Par M. Ould El Bachir
A tous les martyrs de la révolution algérienne,
A tous les combattants, de toutes les résistances
à l’occupation étrangère,
A toutes les femmes et à tous les hommes tombés
pour que vive l’Algérie,
A tous les enfants de mon pays,
pour qu’ils se souviennent,
Je dédie ce livre
A l’occasion du cinquantième anniversaire
du 1er Novembre 1954 (Boualem Bessaih)
Ces extraits sont puisés de l’œuvre poétique de Boualem Bessaїh, publiée en 2004, dans laquelle il a immortalisé l’histoire de l’Algérie et ses gloires séculaires, et qu’il a intitulée : L’Algérie belle et rebelle, de Jugurtha à Novembre.
Parler de Boualem Bessaih, celui qui fut homme d’Etat, écrivain, poète et diplomate, vous rappelle immanquablement que sa vie était bien remplie.

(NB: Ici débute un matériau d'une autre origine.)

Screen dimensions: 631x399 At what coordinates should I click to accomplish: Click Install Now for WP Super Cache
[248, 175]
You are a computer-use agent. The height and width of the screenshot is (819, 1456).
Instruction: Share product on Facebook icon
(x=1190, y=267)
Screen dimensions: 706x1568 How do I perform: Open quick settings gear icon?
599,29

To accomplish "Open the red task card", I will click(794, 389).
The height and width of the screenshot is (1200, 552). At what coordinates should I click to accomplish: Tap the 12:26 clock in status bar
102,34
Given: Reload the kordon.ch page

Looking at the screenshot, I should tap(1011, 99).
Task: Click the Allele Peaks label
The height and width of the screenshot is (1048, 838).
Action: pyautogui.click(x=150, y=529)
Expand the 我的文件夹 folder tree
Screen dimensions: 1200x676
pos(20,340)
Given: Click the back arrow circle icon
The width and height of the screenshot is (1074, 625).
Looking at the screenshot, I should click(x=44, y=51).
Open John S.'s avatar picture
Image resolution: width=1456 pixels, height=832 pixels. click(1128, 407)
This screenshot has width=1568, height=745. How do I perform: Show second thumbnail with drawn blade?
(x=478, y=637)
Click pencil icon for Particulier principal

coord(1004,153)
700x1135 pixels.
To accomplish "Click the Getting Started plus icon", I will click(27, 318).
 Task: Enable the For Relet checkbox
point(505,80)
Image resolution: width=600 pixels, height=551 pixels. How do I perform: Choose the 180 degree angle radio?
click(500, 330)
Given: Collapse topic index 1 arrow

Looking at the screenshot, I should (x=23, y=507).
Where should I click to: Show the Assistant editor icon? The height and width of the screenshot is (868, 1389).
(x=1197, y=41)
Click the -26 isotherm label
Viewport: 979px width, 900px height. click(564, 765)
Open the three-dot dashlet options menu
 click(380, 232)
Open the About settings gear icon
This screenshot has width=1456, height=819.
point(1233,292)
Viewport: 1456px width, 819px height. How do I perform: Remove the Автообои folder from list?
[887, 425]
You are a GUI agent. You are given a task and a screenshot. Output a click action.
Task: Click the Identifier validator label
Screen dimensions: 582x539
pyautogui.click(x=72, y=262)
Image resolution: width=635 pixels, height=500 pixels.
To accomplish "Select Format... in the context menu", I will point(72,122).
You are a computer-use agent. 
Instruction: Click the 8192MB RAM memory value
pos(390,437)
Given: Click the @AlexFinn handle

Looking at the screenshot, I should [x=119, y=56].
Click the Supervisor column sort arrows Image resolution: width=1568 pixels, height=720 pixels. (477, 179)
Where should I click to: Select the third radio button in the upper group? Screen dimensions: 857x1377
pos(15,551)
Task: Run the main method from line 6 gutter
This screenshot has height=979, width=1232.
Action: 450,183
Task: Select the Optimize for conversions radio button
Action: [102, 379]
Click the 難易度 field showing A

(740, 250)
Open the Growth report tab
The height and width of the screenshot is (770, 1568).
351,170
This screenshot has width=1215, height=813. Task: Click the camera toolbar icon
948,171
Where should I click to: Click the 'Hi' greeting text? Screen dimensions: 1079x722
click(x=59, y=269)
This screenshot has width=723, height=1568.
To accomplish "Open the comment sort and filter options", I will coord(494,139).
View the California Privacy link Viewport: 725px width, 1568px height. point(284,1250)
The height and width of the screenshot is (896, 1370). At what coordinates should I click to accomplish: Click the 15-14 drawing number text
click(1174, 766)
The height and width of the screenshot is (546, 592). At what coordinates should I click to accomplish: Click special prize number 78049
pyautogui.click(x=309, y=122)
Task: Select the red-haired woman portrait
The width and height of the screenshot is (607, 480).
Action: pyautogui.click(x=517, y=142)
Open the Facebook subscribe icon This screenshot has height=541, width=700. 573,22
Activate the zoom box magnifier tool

Il ne s’agit pas ici de la relater sa vie ou de la décrire mais seulement de s’arrêter à certaines étapes de son parcours singulier, pour en retenir les moments forts, afin de tenter de lui rendre l’hommage qu’il mérite, tant il est vrai que son humilité coutumière est l’apanage des grands hommes.
Durant toute sa vie, passée dans les plus hautes sphères de l'État et de la diplomatie, Boualem Bessaih a été un grand diplomate, mais aussi un homme de plume.
«Que dire de cette source jaillissante de sagesse et de mesure, de littérature et d'art, de poésie et de finesse, de diplomatie pondérée et de politique avisée, d'expérience longue et émérite, de fidélité en amitié et de loyauté à la patrie, de vertus et de valeurs. Des qualités qui ont fait sa grandeur, une grandeur à la hauteur des missions qu'il a habilement assumées dans toutes les fonctions qu'il a occupées avec mérite», a écrit le Président Bouteflika dans un message à son adresse.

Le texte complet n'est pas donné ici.